Pakistan Petroleum expands oil search to record areas


April 07, 2010
Pakistan Petroleum expands oil search to record areas

KARACHI: Pakistan Petroleum Ltd, the nation’s second-biggest fuels explorer, has expanded oil and natural gas exploration to a record number of areas to help meet energy demand as daily power disruptions hurt economic growth.

“We simply have to be more aggressive,” Khalid Rahman, chief executive officer, said in an interview in his Karachi office today. The company is working on 36 blocks, of which it is the main operator in 20, he said. That compares with an average of 20 blocks in which the explorer was the main operator in 5 or 6.

Improved domestic energy supplies may help Pakistan increase economic growth, which fell to the slowest pace in 8 years in the 12 months ended June 30. Demand for energy, which is 3 times supply, and outages that last several hours a day have forced textile and engineering factories to close down and caused riots across the country.

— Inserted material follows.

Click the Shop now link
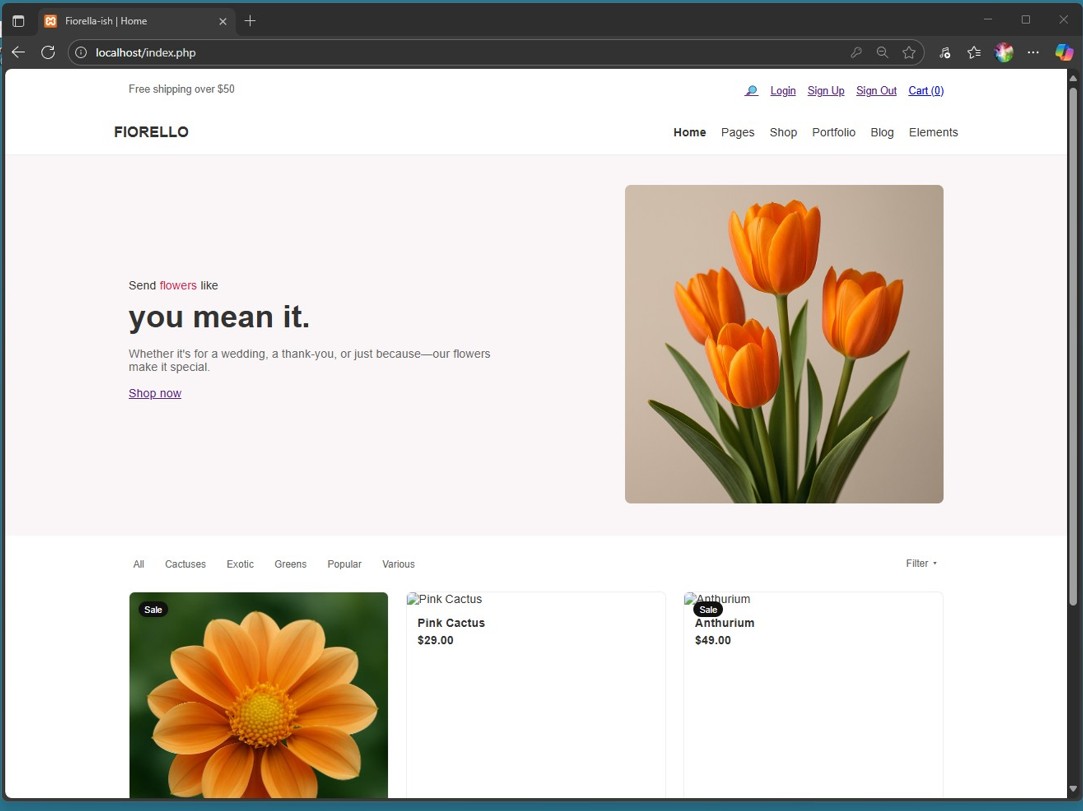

“Unless we find sizeable energy reserves and reduce reliance on expensive imported fuels, we cannot have sustainable growth,” said Tariq Iqbal Khan, chief executive officer at National Investment Trust, which manages Rs85b ($1b) in stocks and bonds in Karachi.

“So far, companies haven’t worked at the level required.” Pakistan Petroleum shares fell 1.1 per cent to Rs 200.87 at the 3:30 p.m. local time close on the Karachi Stock Exchange. The stock has risen 6 per cent this year, compared with an 11 per cent increase in the benchmark index.

Gas Discovery

"The explorer plans to drill as many as 70 wells and another 80 development wells in the next 5 years," said Rahman. Pakistan Petroleum discovered gas in the Latif North well in the southern province of Sindh a month ago, said Rahman, 53, who was appointed chief executive in August 2008.

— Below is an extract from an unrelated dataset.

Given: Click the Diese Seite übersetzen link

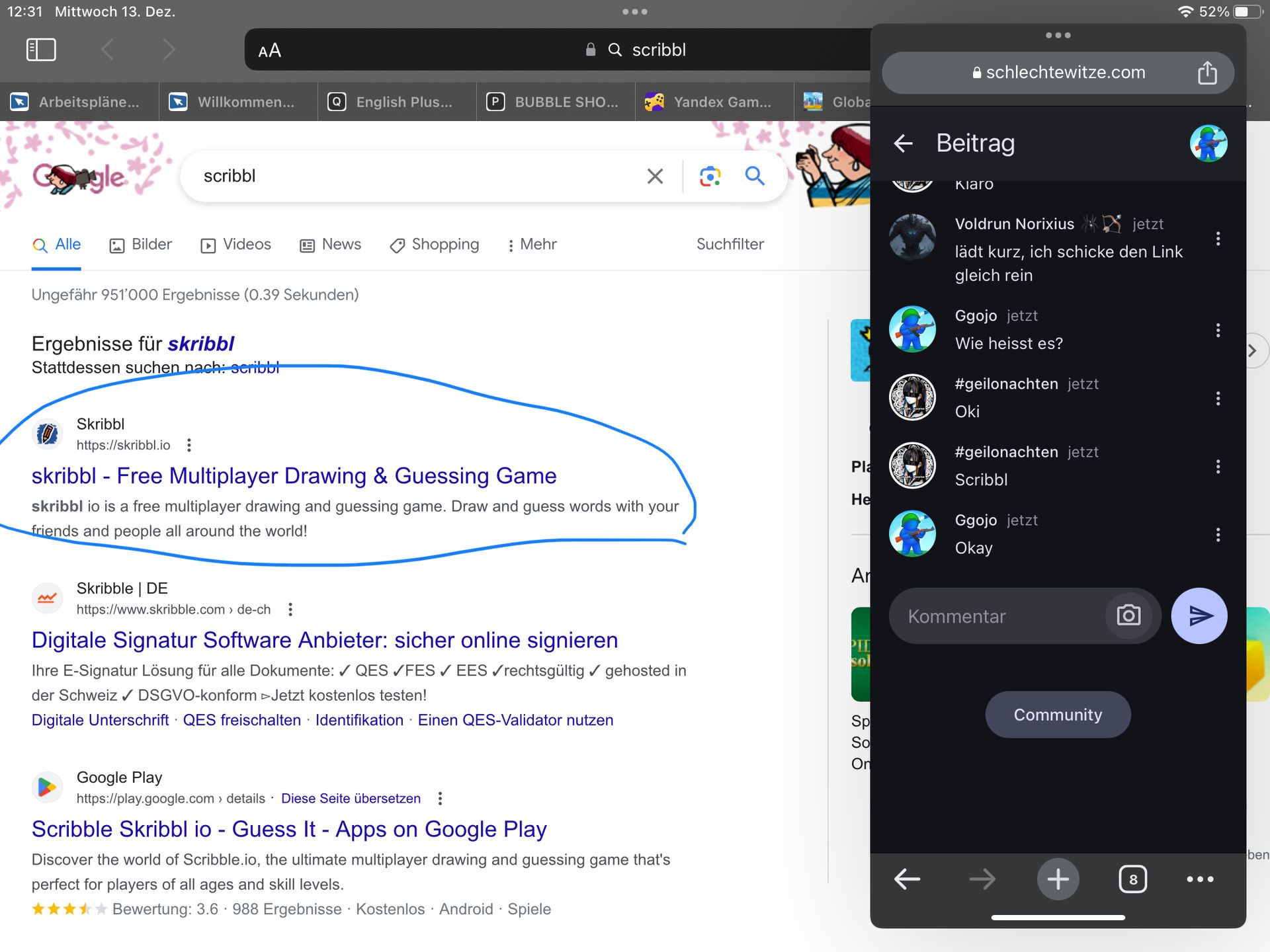Looking at the screenshot, I should pyautogui.click(x=351, y=799).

The company has a 30% interest in the well. “The reservoir is bigger than we thought,” he said. “Within 6 months at the most, we should be able to add this discovery to our production line.” He declined to give details of production estimates.

"Pakistan Petroleum plans to buy a 25% interest in the Indus G offshore block from Oil & Gas Development Co., Pakistan’s biggest energy explorer, for which government approvals are awaited," said Rahman. "The explorer may bid for more offshore blocks in June, he said. Exploration at the Shark-1 offshore well in the Indus Basin failed and will cost the company an estimated Rs 1b," he added.

Baluchistan Survey

The company is carrying out seismic work in 3 parts of the south-western province of Baluchistan, home to half of Pakistan’s estimated gas reserves, where an insurgency impedes exploration and raises the cost of production.

"A crew of about 500 people is working in a radius of 50 kilometers (31 miles) amid 4 levels of security cordons," he said. The seismic work at Khuzdar, Kalat and Bahawal Khan will be completed by December. “These are very rugged areas and heavy security is needed,” Rahman said. “But as a national company, if we don’t do it, who will? So we have become bolder.”

Pakistan Petroleum plans to resume seismic surveys in Baluchistan’s Sui gas field, the country’s biggest, to evaluate deeper prospects, he said. Surveys that started in 2001 were aborted after a crew was attacked.

The explorer’s gas production remains at 1 b cubic feet a day after the decline in output from Sui and may stay at the same level for the next three years as other fields compensate, Rahman said.

Power Plant

Output from the Sui field, which started in 1955 and accounts for 25 per cent of Pakistan’s total, is declining by as much as 5 per cent a year.

"The company is installing compression facilities at the Miano, Kandkot and Chachar wells in Sindh province to stabilize production, he said. Pakistan Petroleum plans to build a power plant at Kandkot with a capacity of 250 megawatts in partnership with an international company," he said, without providing details.